"The worth of a book is to be measured by what you can carry away from it." (James Bryce)

Monday, May 21, 2012

SHEER ABANDON (Penny Vincenzi)


Jocasta, Clio, and Martha meet and become fast friends while traveling to Bangkok during their gap year in 1985. Martha, the quiet daughter of a vicar, plans to study law. Clio, plump and pretty, has her sights set on medical school, while beautiful, blonde Jocasta is thinking about a career in journalism. Thailand and similar environs have never appealed to me and Vincenzi does an excellent job of confirming my desire NEVER to travel there. It's amazing to me that British parents would send their 17-year-olds alone to experience the drug and sex saturated culture of Thailand for months on end, but I guess I am also flabbergasted by the idea of sending an 8-year-old to boarding school! Obviously I'm not British!

Well, I'm getting off track here. Nearly a year after meeting, one of the girls (who remains unidentified for a good part of the novel) gives birth and abandons her baby at Heathrow Airport, then we fast forward 15 years and find that all 3 of the girls have grown into women with issues. Clio is a physician specializing in geriatrics, engaged to an overbearing surgeon who believes that she should give up her career to support him in his. Martha is an extremely successful solicitor who focuses 24/7 on her law career until she meets a much younger man, Ed, and is chosen by the new Centre Forward party to run for political office. Jocasta is a journalist working for a tabloid-like paper and in love with commitment-shy Nick, also a journalist. Jocasta's brother, Josh, who was also in Thailand with the girls, has been unfaithful to his his wife multiple times and is trying to save his marriage. At this time the reader is also introduced to Kate, a beautiful 16-year-old adopted by Helen and Jim after being found abandoned at Heathrow. Kate is desperate to find out where she came from and why her mother abandoned her. Much drama ensues, of course, as our basic cast of characters reconnects. What is especially interesting is how different British politics, law, medicine, and family life are from ours here in the U.S.A.

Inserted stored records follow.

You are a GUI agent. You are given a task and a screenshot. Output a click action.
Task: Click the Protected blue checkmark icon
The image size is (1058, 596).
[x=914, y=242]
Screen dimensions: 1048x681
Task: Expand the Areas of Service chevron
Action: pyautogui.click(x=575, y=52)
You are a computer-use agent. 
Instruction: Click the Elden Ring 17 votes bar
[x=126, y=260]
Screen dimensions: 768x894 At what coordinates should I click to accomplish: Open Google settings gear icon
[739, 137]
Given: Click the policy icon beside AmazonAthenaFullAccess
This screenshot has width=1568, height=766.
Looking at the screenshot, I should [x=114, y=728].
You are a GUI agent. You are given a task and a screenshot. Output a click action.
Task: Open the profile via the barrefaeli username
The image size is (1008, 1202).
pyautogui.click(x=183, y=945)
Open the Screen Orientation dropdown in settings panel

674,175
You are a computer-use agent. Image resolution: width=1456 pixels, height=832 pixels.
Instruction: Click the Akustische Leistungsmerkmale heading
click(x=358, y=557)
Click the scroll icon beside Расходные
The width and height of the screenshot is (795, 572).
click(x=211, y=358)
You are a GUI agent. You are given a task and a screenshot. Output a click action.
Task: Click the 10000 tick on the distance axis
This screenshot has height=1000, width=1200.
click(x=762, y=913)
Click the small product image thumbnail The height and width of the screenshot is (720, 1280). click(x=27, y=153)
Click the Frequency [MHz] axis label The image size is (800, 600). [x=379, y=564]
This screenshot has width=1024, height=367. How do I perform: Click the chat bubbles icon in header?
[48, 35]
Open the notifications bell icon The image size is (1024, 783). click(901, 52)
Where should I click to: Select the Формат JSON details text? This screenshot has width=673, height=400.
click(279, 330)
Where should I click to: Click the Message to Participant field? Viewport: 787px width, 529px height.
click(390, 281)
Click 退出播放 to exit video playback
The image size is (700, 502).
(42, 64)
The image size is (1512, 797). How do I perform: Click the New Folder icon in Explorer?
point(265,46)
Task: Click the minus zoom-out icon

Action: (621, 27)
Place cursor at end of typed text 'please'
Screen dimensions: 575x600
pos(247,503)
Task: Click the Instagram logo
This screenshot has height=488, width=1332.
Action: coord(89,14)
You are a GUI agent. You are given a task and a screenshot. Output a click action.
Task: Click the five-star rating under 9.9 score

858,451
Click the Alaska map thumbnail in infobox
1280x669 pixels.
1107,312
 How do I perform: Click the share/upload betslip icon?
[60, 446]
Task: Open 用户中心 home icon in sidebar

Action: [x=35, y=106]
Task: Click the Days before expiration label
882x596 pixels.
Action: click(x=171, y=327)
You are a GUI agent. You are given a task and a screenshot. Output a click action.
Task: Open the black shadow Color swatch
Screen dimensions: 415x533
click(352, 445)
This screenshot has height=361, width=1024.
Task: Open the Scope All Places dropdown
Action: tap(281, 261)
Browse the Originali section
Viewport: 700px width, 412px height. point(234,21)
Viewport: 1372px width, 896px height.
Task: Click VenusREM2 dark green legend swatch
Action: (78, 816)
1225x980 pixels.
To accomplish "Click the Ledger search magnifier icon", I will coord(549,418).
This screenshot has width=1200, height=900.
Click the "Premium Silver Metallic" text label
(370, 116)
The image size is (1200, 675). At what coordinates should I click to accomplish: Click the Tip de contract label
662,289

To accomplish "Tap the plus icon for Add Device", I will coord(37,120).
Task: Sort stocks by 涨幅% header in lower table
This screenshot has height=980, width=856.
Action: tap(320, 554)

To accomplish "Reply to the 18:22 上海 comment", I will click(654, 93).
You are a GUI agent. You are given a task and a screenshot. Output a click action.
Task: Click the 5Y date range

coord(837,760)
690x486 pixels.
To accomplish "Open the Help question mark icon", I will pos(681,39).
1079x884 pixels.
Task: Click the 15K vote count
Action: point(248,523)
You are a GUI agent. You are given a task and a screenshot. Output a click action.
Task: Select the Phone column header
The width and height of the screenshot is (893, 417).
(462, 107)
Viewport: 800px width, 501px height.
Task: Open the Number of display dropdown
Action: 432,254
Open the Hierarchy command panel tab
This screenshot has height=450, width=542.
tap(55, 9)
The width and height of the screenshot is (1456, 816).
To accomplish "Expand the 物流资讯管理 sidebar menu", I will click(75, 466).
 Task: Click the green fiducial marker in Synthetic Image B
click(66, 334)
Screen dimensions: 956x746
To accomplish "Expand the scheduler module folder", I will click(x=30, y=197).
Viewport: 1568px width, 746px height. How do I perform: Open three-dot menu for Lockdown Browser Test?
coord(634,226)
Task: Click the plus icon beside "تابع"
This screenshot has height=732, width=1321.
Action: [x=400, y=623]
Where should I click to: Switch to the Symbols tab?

One of my complaints about Vincenzi's excellent novel, The Best of Times, which I read last month, was that there was no listing of characters to remind the reader of who was who. She does provide that in Sheer Abandon and I have to confess that I referred back to it frequently. I love Vincenzi's imagination, her language, her ability to juggle multiple threads of a story and bring them all together in a way that seems uncontrived and logical. I do believe, though, that if she could have cut this novel to about 2/3 of it's 626 pages it would have been a big improvement. I almost gave up and I did read ahead because I wasn't sure I could make it to the end! I did, and I'm glad that I did. It was worth it, but i have to warn you that you'd better set aside a good chunk of time for it!